Der 20-Jährige erklärte vor Gericht, er sei zum Tatzeitpunkt mittellos gewesen. Konkrete Pläne habe es nicht gegeben, man habe schlicht nach Stehlbarem gesucht. Die Örtlichkeiten habe er aus einer früheren Tätigkeit gekannt – und dann habe man die Gunst der Stunde genutzt. Der Autoschlüssel sei offen auf einem Tisch gelegen. Ohne Ziel sei man mit dem Wagen losgefahren, berichtete der Mühldorfer.
Ermittler hatten
leichtes Spiel
Bereits am nächsten Mittag kam dann „Kommissar Zufall“ ins Spiel, denn die Angeklagten wurden geblitzt und das Bild des Fahrers ergab wichtige Hinweise auf den Täter. Nach der Sache mit dem Blitzer sei klar gewesen, dass man das Auto wieder loswerden müsse, so der 20-Jährige vor Gericht, dem bereits vor der Tat wegen Betäubungsmittelkonsums die Fahrerlaubnis entzogen worden war. Man sei noch zwei Tage herumgefahren, dann habe man das Auto schließlich gut sichtbar am Flughafen Salzburg abgestellt. „Ich bin einfach mit“, bestätigte der Rosenheimer die Darstellung seines Mitangeklagten.
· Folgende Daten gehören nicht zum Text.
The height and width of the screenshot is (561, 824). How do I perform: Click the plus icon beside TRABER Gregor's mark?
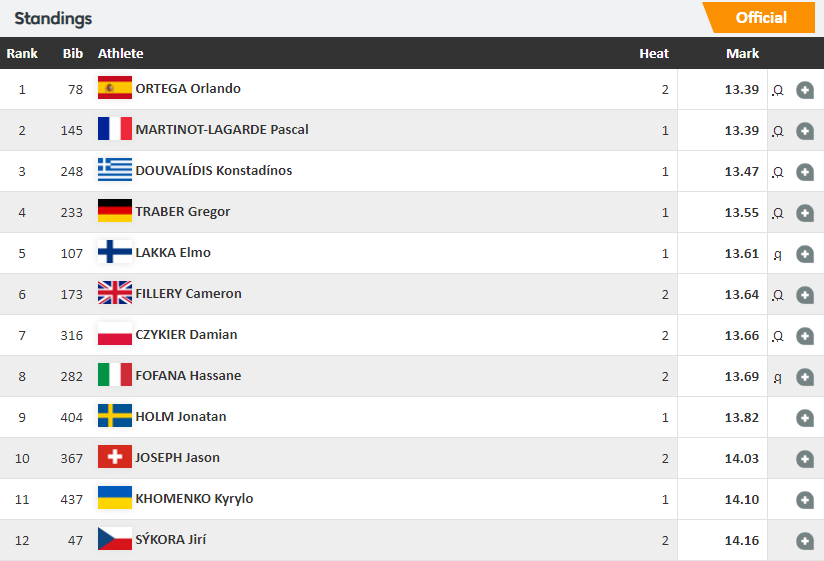(805, 213)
Der Sachbearbeiter der Polizeiinspektion Waldkraiburg schilderte, dass die Täter insgesamt sehr unbedacht vorgegangen seien. Am Tatort ließen sie unter anderem angetrunkene Wasserflaschen mit verwertbarer DNA zurück. Zudem loggte sich einer der Angeklagten mit seinem Mobiltelefon im Fahrzeug ein. Auf dem Blitzer-Foto sei der Fahrer eindeutig zu erkennen gewesen.
Weitere Taten
in der Region
Die Einbruchserie war damit noch nicht beendet. Am Sonntag, 3. November 2024, drangen die beiden in einen Lagerraum in Stephanskirchen ein und entwendeten 55 Euro aus einer Kaffeekasse. Auch hier kamen ihnen ihre Ortskenntnisse zugute.
Überführt wurden sie unter anderem durch Aufnahmen einer Wildtierkamera, die der Firmeninhaber nach Auffälligkeiten im Vorfeld installiert hatte, wie ein Sachbearbeiter der Polizeiinspektion Rosenheim berichtete.
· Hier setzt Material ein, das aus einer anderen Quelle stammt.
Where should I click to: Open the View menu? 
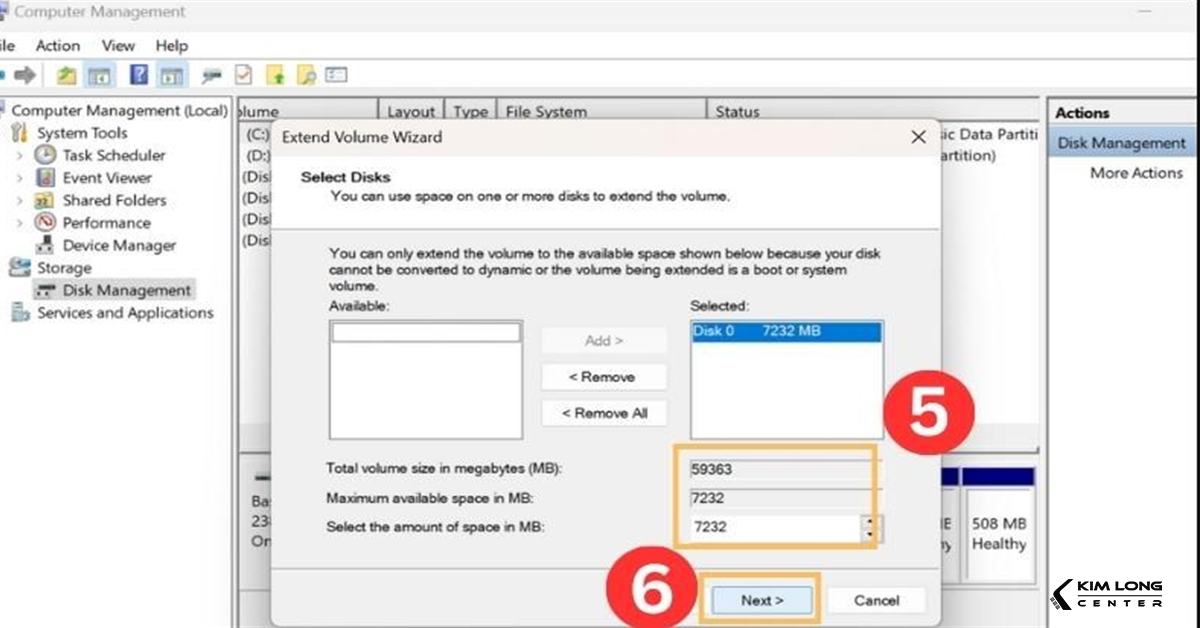pos(118,45)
Schließlich setzten zivile Einsatzkräfte dem Treiben ein Ende, als sie die Angeklagten in Rosenheim auf frischer Tat beim Versuch ertappten, ein Mountainbike zu stehlen. „Wir waren schon lange unterwegs und müde, deshalb wollten wir mit dem Fahrrad heimfahren“, gab der 20-Jährige als Erklärung an.
„Erhebliche
kriminelle Energie“
Auf Empfehlung der Jugendgerichtshilfe wurde beim jüngeren Angeklagten Jugendstrafrecht angewendet. Aufgrund seiner familiären Situation seien Reifeverzögerungen nicht auszuschließen.
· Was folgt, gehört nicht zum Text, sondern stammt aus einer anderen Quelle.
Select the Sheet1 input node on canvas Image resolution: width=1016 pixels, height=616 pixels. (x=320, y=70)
Für Staatsanwalt Fiedler war der Schuldspruch eindeutig: Die Angeklagten hätten eine erhebliche kriminelle Energie gezeigt, seien jedoch voll geständig gewesen. Eine Gesamtfreiheitsstrafe beziehungsweise Einheitsjugendstrafe von zwei Jahren sei tat- und schuldangemessen. Zusätzlich beantragte er 80 Stunden gemeinnützige Arbeit sowie für den 20-Jährigen eine verbindliche Drogenberatung.
Die Verteidiger Raphael Botor und Andreas Leicher plädierten jeweils auf ein Jahr und sechs Monate. Ihre Mandanten hätten aus finanzieller Not gehandelt, inzwischen hätten sich ihre Lebensumstände stabilisiert. Es bestehe eine günstige Sozialprognose, zudem habe das Geständnis eine umfangreiche Beweisaufnahme erspart. Die Arbeitsauflage hielten beide Verteidiger für akzeptabel.
Bewährungsstrafen
für beide Angeklagte
Das Jugendschöffengericht verhängte schließlich eine Freiheitsstrafe von einem Jahr und neun Monaten. Alle Taten seien gemeinschaftlich begangen worden, Unterschiede in den Tatbeiträgen habe es nicht gegeben. Beim 20-Jährigen seien zwar weiterhin schädliche Neigungen erkennbar, gleichzeitig zeichne sich jedoch eine positive Entwicklung ab. Der 26-Jährige habe aufgrund seiner psychischen Erkrankung andere Herausforderungen zu bearbeiten, sei aber gut in einer Wohngruppe untergebracht. Eine Strafaussetzung zur Bewährung sowie die Ableistung gemeinnütziger Arbeit seien für beide Angeklagten möglich, so Richter Marco Bühl in seiner Urteilsbegründung.